Global Beat: Afro Dead’s Sia Tolno

Global Beat: Afro Dead’s Sia Tolno

When Sia Tolno says that she found freedom through music, she isn’t speaking metaphorically. The singer grew up in Sierra Leone—and music kept her alive as war exploded through her country in the 1990s. And now, she’s found a new musical muse to expand her freedom even further: the Grateful Dead.

Tolno is the centerpiece of Afro Dead, a Europe-based collective that reimagines the Dead’s iconic material as Afrobeat anthems—truly like they’ve never been heard before.

“When I watch videos of the Grateful Dead playing, what I see is freedom and liberty. This is a perfect project for me,” says Tolno, calling from her apartment in Paris.

Today, she’s in the midst of recording a new album of her own righteous songs of freedom as well as the first official Afro Dead album. She dropped a blazing EP, Baya, in 2023. She often bursts into laughter recounting all this—still in disbelief that she’s come so far. And listening to her story, it’s easy to see why. The mere fact that she made it out of Sierra Leone alive was a miracle; that she went on to tour the world, win awards and record music for more than two decades is a blessing.

Tolno grew up in a strict household. Her father kicked her out when she was still a teen and she was taken in by her uncle in Freetown—who was also sheltering dozens of villagers fleeing the rebel and military violence brewing outside the city. At one point, she lived with 35 people in her uncle’s small, wooden house.

“In my father’s home, we had no right to laugh. That’s why I laugh so much today. Then at my uncle’s, I was surrounded by so many people, but I was all alone,” she remembers. “I was writing, and I began singing what I was writing. It was the only way I could feel free.”

At 19, she recorded some vocals for an ensemble releasing music supporting then-president Joseph Saidu Momoh. She needed the money; politics had nothing to do with it. Soon after, amid mounting clashes between rebel groups and the government, Tolno made the pivotal decision to flee once again. Along with a group of musicians, she left Freetown on foot. The group traveled village by village, playing music for shelter and food, until they reached neighboring Guinea.

Then, her uncle sent word that the rebels were looking for her. “Unfortunately, that pro[1]president music went off like a bomb in Sierra Leone; it was a hit,” she says. “Rebels went to my uncle’s home looking for me—under the bed, in the bathroom. They killed one of the other musicians, and they wanted to kill me. When I arrived in Guinea, I had no past, just sorrow.”

In Guinea, things began to change. She soon established herself as a powerful performer and songwriter; her debut solo album, La voix de la Forêt, was a hit across West Africa and beyond. By the end of 2008, she had become an audience favorite on the reality TV show Africa Star and caught the attention of a producer who offered her a different form of freedom: the chance to record in France. She leapt at the opportunity—but her writing remained laser-focused.

“Music, for me, was my weapon—my only weapon.

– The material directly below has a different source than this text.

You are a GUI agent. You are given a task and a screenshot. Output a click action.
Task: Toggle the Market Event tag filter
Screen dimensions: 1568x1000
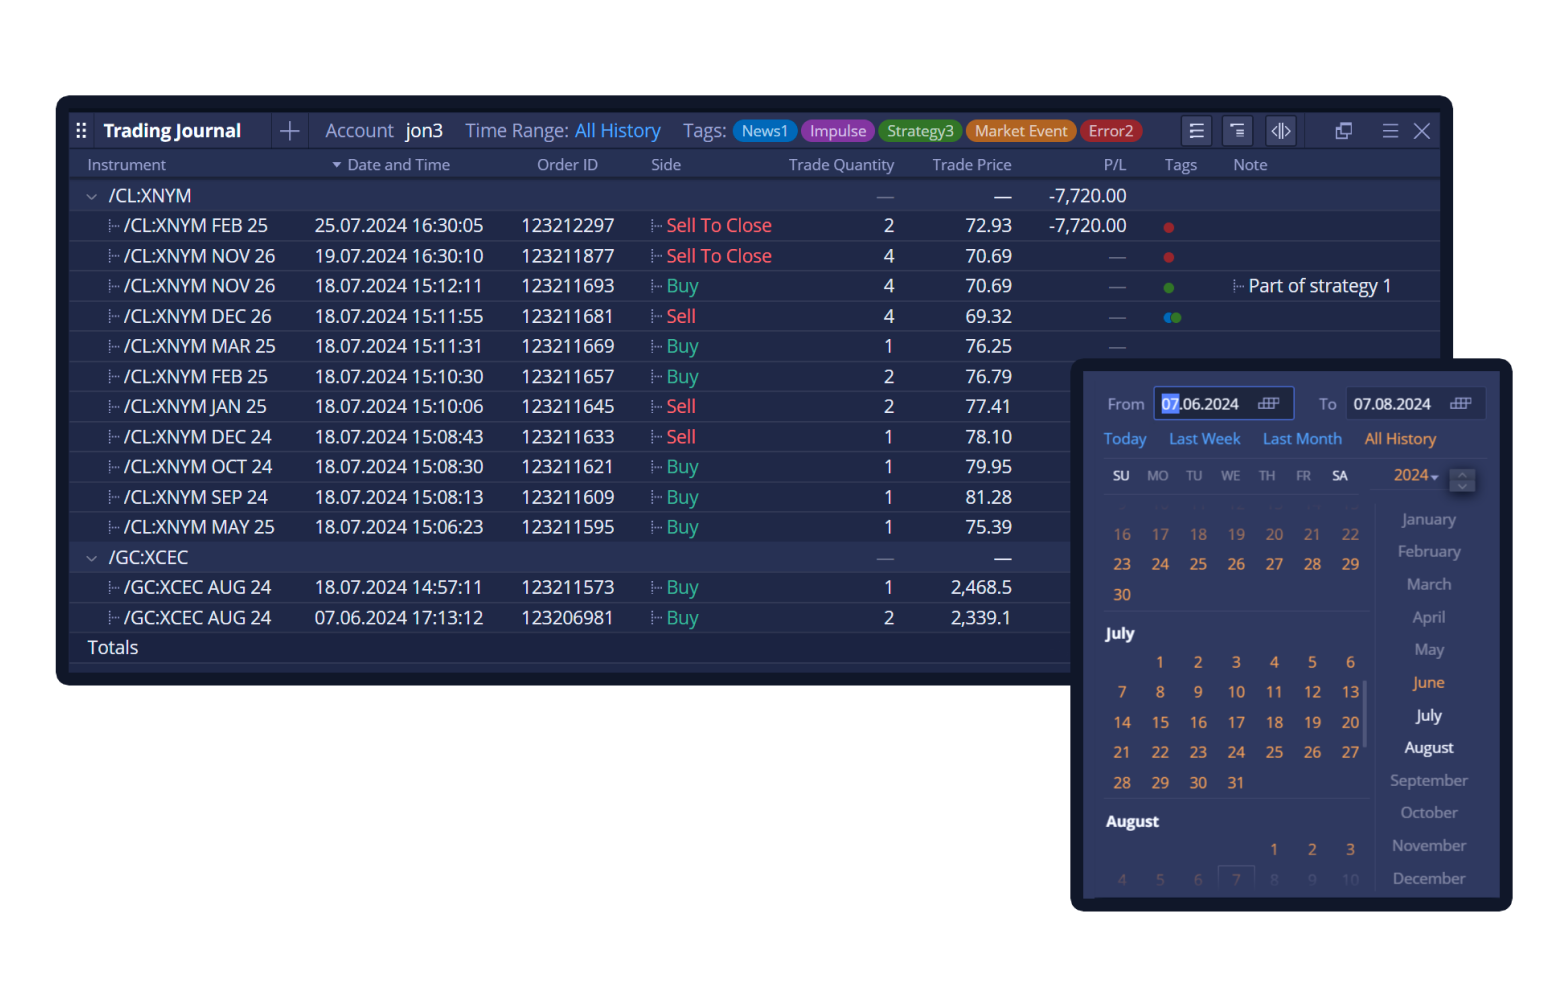click(x=1020, y=131)
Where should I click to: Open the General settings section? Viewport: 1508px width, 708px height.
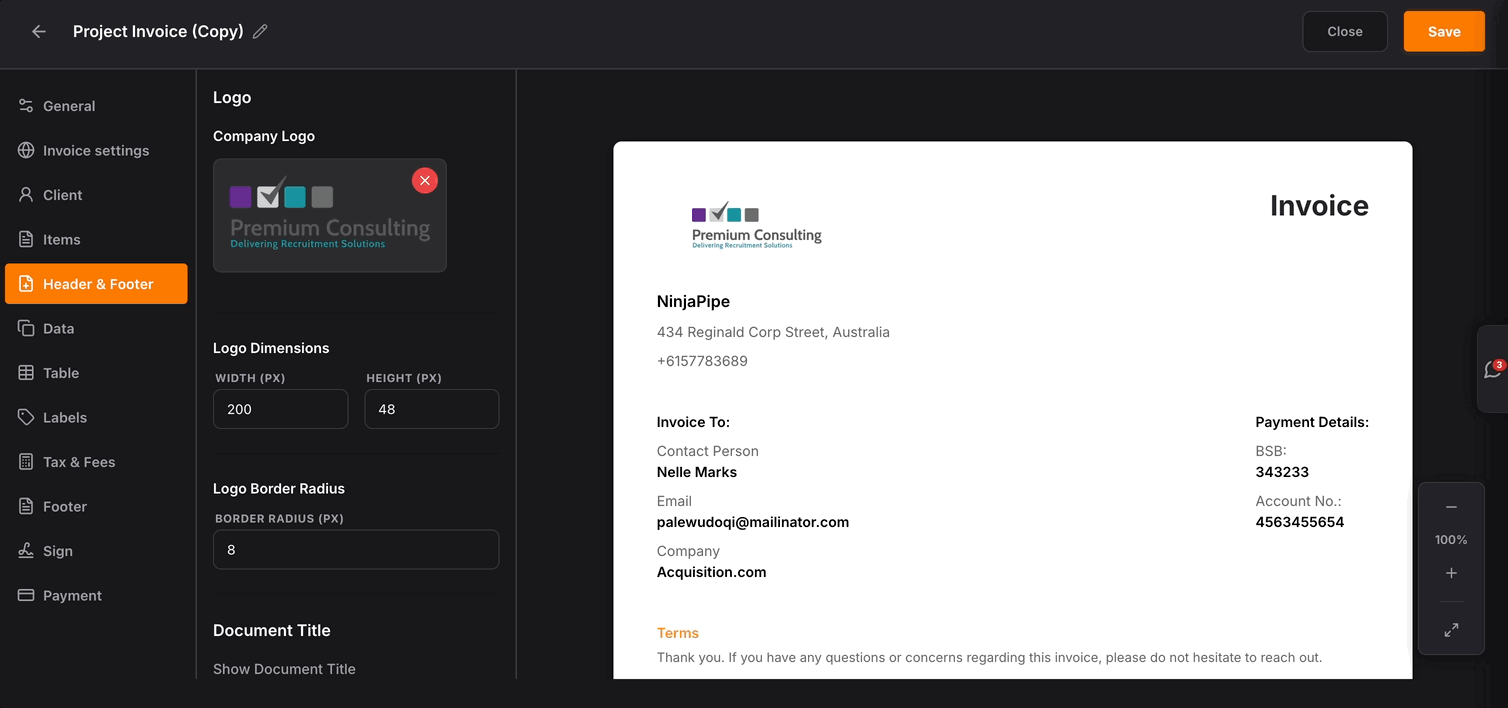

I write about peace, war, justice, forced marriages, government corruption,” she says. “I’m less into love songs—I know there are so many other things to say.”

As if her place in the Afrobeat canon wasn’t already secure, in 2014, Tony Allen—the legendary drummer and Fela Kuti collaborator—produced her heavy-grooving album, African Woman. But these days, Tolno is dipping into a different form of collaboration— deconstructing and rebuilding some of the most iconic Grateful Dead songs.

Afro Dead was established by American-born guitarist Aaron Feder, who relocated to Barcelona well over a decade ago and founded his own studio, label and the internationally touring Alma Afrobeat Ensemble. He’d played with members of Phil & Friends, but Afro Dead is something new.

“Aaron is a very decent person and I respect him a lot. So when he said, ‘Sia, I have a project for you,’ I was interested,” she remembers. She fell in love with the Dead almost immediately—and they began recording Dead jams and her own songs simultaneously.

“I’ve sung so many songs in my life, and the Grateful Dead songs feel like conversations to me—like I’d heard them before, somehow. When I listened to ‘Stella Blue,’ I went back to the words and listened again. It’s poetic; it’s almost Shakespearean,” she says. “It was like going back to school for me.”

On “The Other One,” Tolno sounds possessed—her soulful vocals turning into a growl as the band churns that indelible riff underneath her. On the Harry Belafonte-via-Dead classic “Man Smart, Woman Smarter,” she sounds right at home, wryly winking her way through the parable lyrics. But as a singer who’s proudly written her own words for decades, Tolno made sure to climb inside the Dead songs— simple covers in a new genre won’t do.

“I’m comfortable in my own zone,” she says. “So this wasn’t easy. I’m a village girl; I had no clue who these people were. But I take the songs in my own way. That’s how I give the music the dignity it deserves.”